Court backlog growing and courtrooms sit empty for hours every day: auditor

- ALLISON JONES

TORONTO — Ontario’s auditor general painted a grim picture Wednesday of a plodding justice system, plagued by worsening delays and outdated technology.

Bonnie Lysyk said in her annual report that a backlog of criminal cases in the court system is growing while courtrooms only operate for an average of 2.8 hours a day, and some child protection cases are going unresolved for more than three years.

The report looked at various aspects of the justice system, including criminal and family courts, jails and detention centres, as well as coroners’ operations.

It found that last year, 19 of the 23 top-billing coroners — who are also physicians — performed death investigat­ions on people who had been their patients in the previous five years. Fifteen of them had seen those patients within the preceding year, which raises conflict of interest concerns, Lysyk wrote. There were no autopsies performed in about half of those cases, she found.

“These cases are concerning because there is a risk that the truth about a death will not come to light if the physician’s treatment decisions while the patient was alive could have contribute­d to the patient’s death,” she wrote.

The report also said that the Office of the Chief Coroner doesn’t have procedures for inventorie­s of bodies.

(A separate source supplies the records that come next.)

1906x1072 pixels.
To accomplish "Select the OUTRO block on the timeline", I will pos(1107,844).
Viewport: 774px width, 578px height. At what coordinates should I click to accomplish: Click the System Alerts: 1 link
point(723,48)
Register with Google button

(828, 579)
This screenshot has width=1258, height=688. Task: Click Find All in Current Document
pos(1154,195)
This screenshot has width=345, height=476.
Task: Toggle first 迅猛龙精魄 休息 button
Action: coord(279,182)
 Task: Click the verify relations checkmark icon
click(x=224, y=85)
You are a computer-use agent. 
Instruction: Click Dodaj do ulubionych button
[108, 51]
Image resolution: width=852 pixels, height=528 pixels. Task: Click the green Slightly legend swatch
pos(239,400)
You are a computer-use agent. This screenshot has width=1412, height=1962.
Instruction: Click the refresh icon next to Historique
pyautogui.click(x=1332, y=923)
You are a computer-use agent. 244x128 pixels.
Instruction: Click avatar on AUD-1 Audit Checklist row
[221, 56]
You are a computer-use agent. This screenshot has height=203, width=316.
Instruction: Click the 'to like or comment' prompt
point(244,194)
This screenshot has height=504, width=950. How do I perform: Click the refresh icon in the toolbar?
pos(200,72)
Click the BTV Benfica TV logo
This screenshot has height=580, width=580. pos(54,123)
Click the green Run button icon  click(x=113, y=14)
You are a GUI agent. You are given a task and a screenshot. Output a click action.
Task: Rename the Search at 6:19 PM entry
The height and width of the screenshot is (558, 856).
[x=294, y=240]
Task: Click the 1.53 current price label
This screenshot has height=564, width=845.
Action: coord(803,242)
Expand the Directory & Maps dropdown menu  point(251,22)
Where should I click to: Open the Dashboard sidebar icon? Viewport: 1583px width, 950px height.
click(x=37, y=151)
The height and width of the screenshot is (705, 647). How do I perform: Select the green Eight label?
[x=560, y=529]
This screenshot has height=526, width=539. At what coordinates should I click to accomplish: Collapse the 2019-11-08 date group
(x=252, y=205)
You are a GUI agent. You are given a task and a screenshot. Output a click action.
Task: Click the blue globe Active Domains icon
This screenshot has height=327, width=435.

Some have been found in the wrong cooler and in one case a pathologis­t performed an autopsy on the wrong body, the auditor found.

Solicitor General Sylvia Jones said the chief coroner and the Ontario Forensic Pathology Service have accepted all of the auditor’s recommenda­tions on how to improve their systems.

In the courts, Lysyk found the number of criminal cases awaiting resolution grew by 27 per cent to about 114,000 cases, while the average number of days needed to deal with a case grew by nine per cent.

In the family courts, about one-quarter of the 5,249 child protection cases had been pending for more than 18 months; some for three years.